It's a pretty dark book, and not a whole lot happens, but interesting to read. ( )
  silentq | Aug 18, 2009 |
I just couldn't quite get through this one. Everyone seems to rave about Murakami, but he's just not my cup of tea. The writing was precise and thoughtful, but the story was not very gripping, to say the least, besides being depressing, and the characters too bland to take any interest in. Some good philosophical moments here and there but not a novel I would recommend. ( )

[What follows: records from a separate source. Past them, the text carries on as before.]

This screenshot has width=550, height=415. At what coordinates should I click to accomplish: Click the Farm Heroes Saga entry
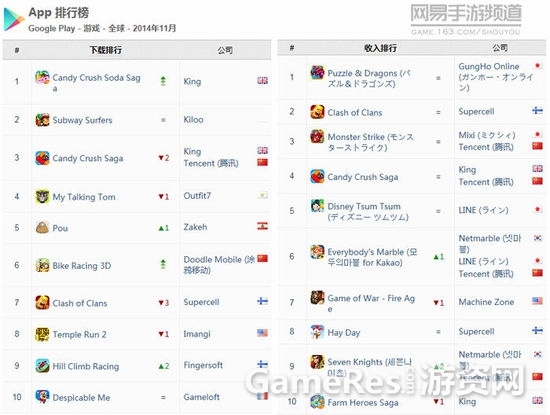[x=363, y=402]
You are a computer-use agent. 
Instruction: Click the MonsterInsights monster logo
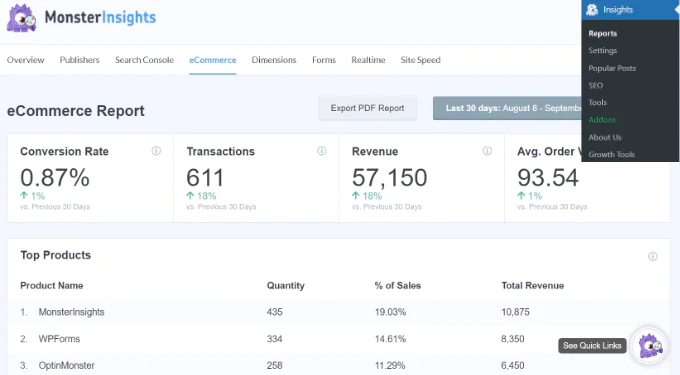(x=21, y=18)
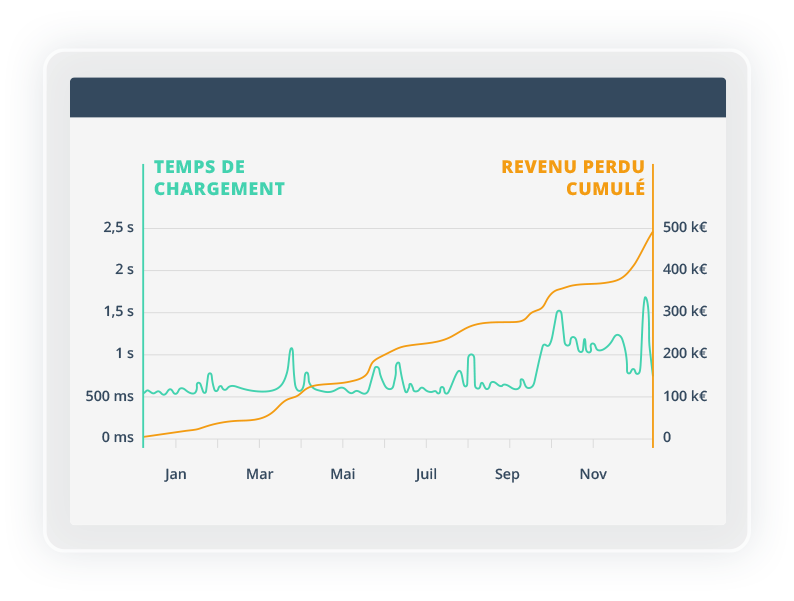Click the Nov month label

coord(593,474)
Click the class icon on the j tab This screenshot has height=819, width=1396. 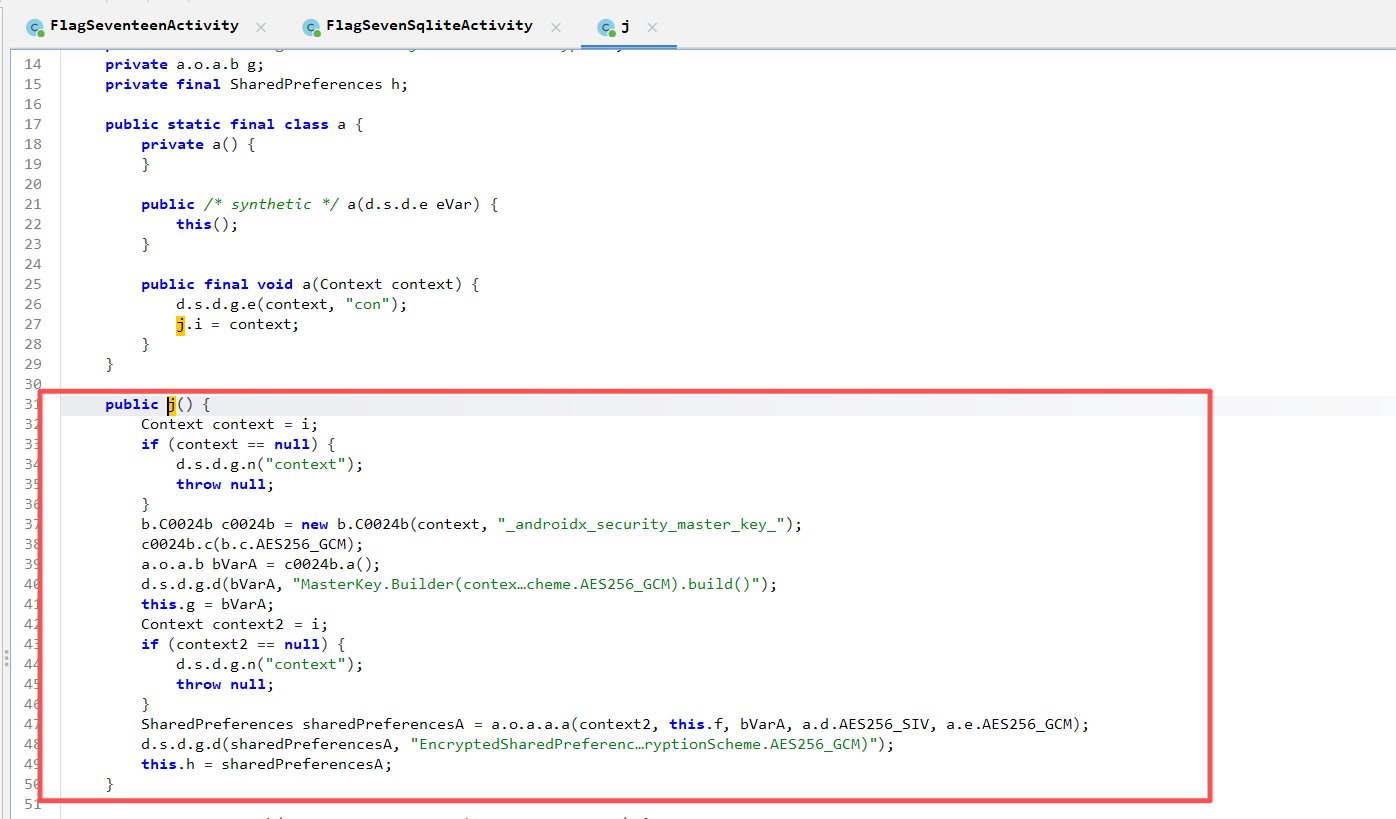606,27
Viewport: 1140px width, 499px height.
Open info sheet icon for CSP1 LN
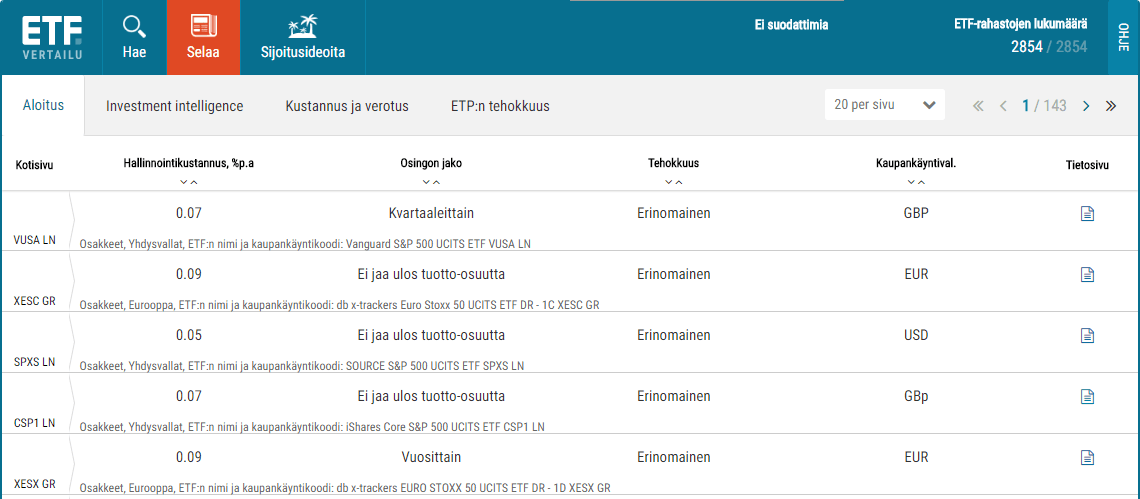coord(1087,396)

  nicole_a_davis | Jul 23, 2009 |
Not his best work. I found it to be too slow and bogged down in philosophy to be compelling. Not a bad book per se, but a letdown from a truly great author. ( )
  MellowOwl | Jul 23, 2009 |
Found this book extremely gripping. Murakami made the most mundane of things sound philosophical, almost, and sometimes just downright funny. Not ha-ha funny, but the kind of funny, like laughing at your own miserable life.

Awesome book. ( )
  mich_yms | Jul 15, 2009 |
If you intend to read this book in English, consider listening to the Rupert Degas-narrated audiobook version instead (available as a download from Audible and on CD from Amazon). On paper the book is entertaining enough, but Degas's wonderful reading raises it to a higher level. ( )
  CarrieAPreston | Jun 2, 2009 |
Showing 1-5 of 20 (next | show all)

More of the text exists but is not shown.